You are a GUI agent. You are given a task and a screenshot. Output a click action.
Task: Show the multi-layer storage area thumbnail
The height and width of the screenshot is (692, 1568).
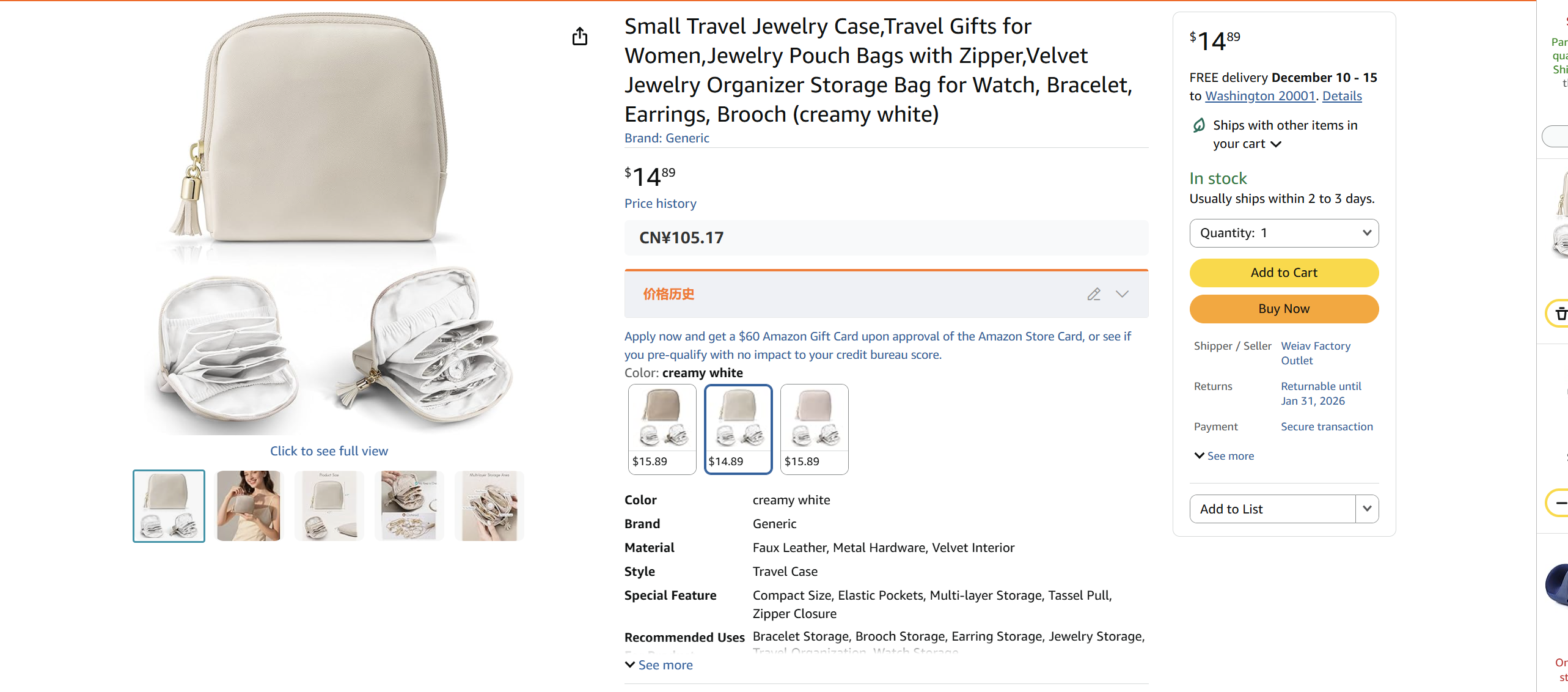point(489,506)

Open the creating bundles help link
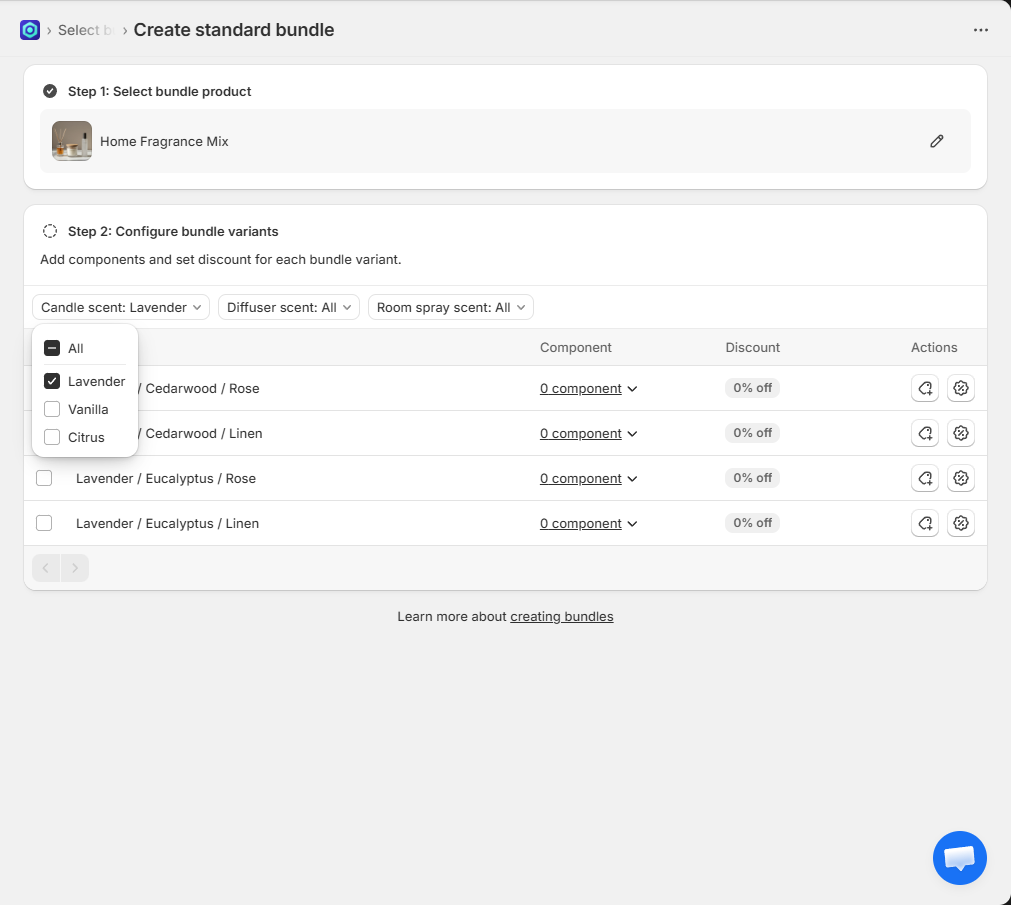pyautogui.click(x=561, y=617)
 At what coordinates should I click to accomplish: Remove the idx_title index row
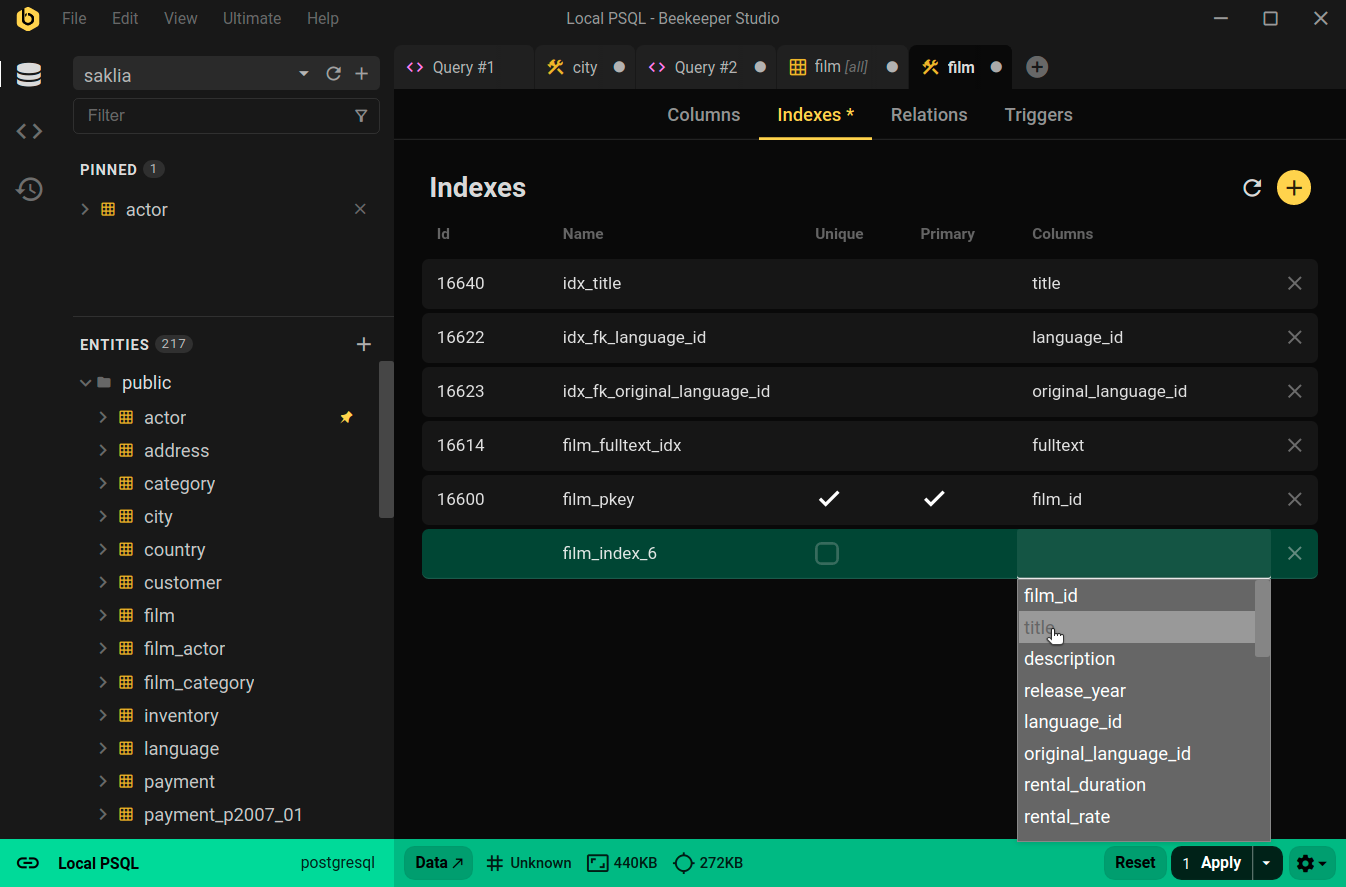point(1294,284)
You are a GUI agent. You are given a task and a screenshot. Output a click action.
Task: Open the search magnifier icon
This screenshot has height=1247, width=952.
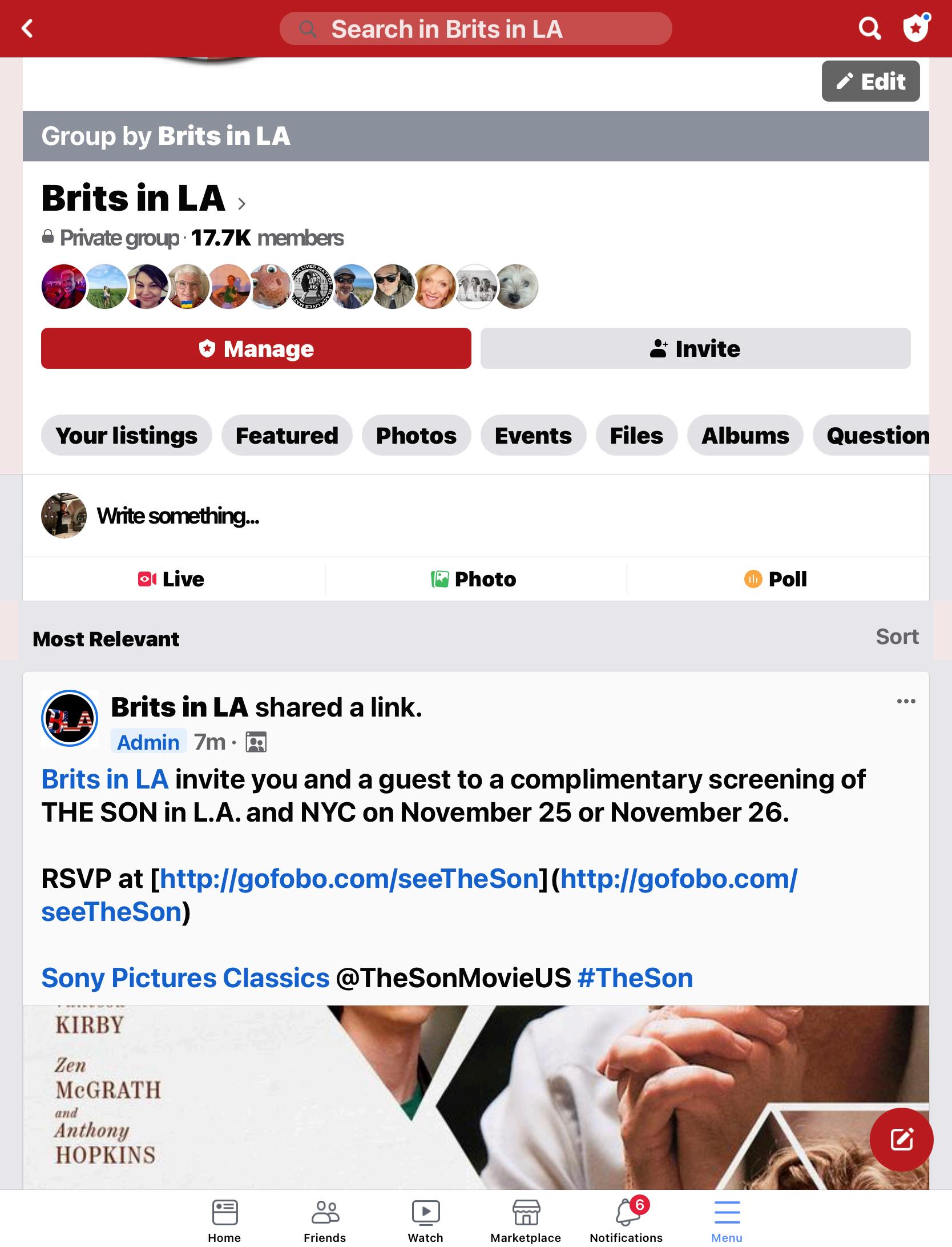point(870,28)
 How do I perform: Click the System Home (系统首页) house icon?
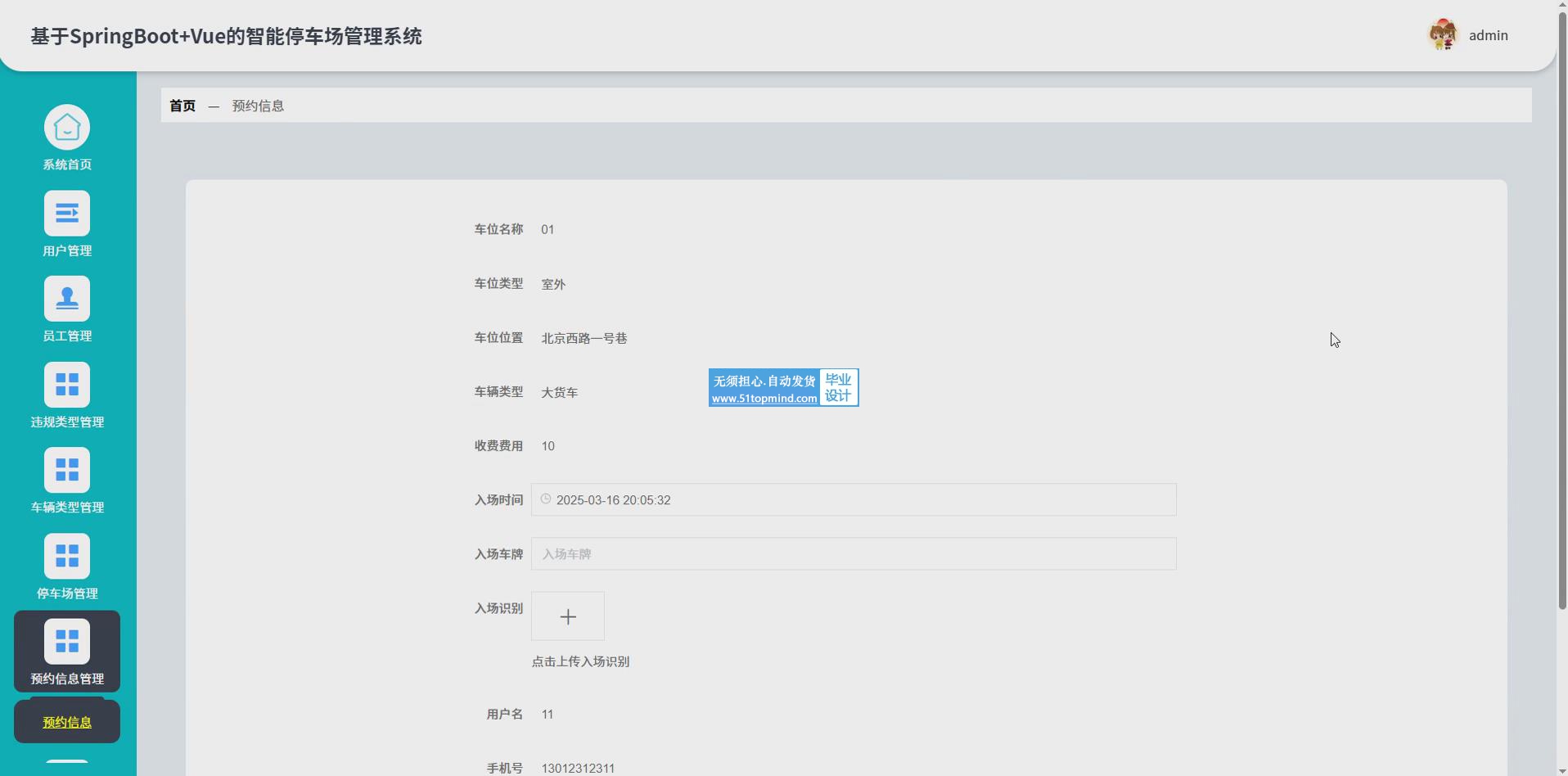(x=67, y=128)
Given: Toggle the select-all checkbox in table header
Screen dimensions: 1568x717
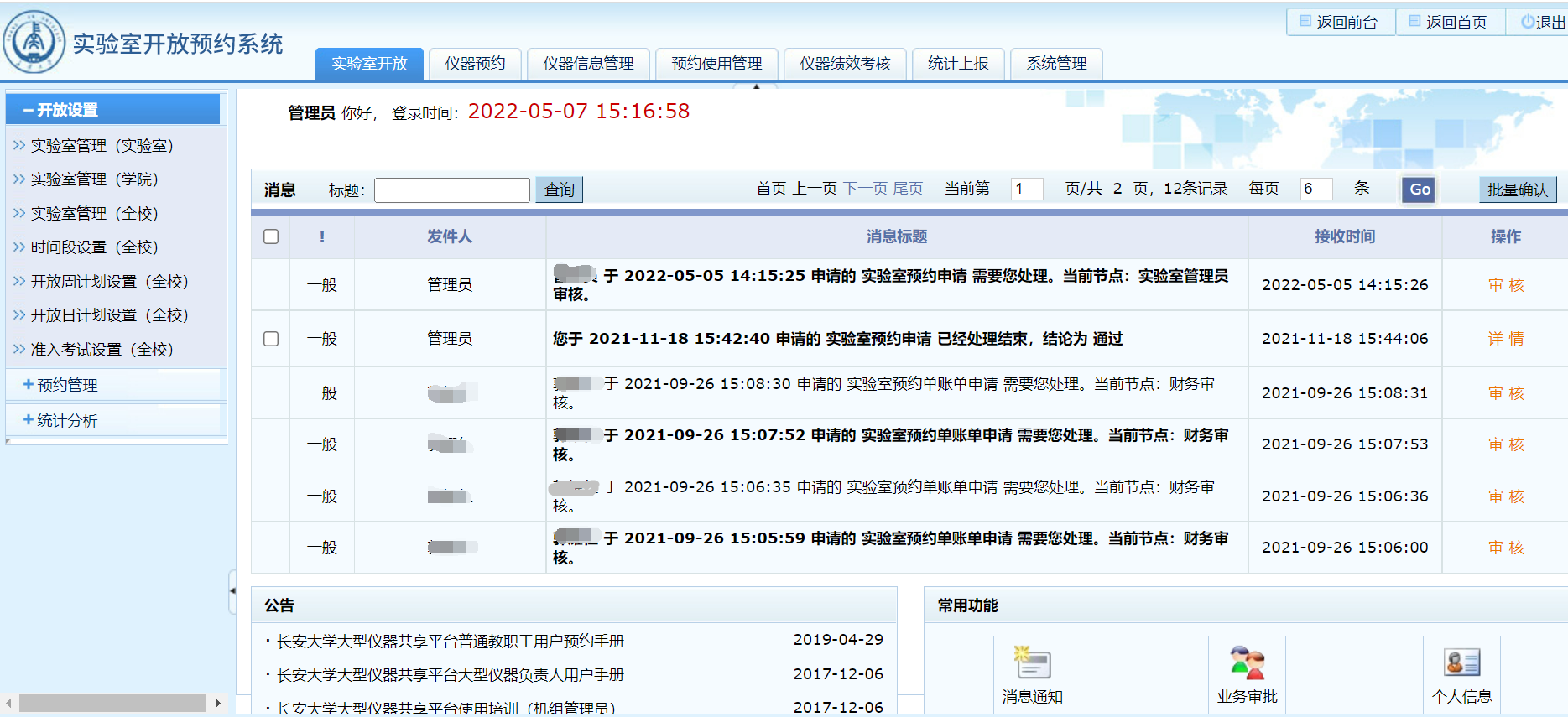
****************************************
[What needs to be done]
Leave out the pictures and return, exactly as written, only the lines from the line with "Given: Toggle the" through the end of the records above.

[Answer below]
Given: Toggle the select-all checkbox in table header
Screen dimensions: 1568x717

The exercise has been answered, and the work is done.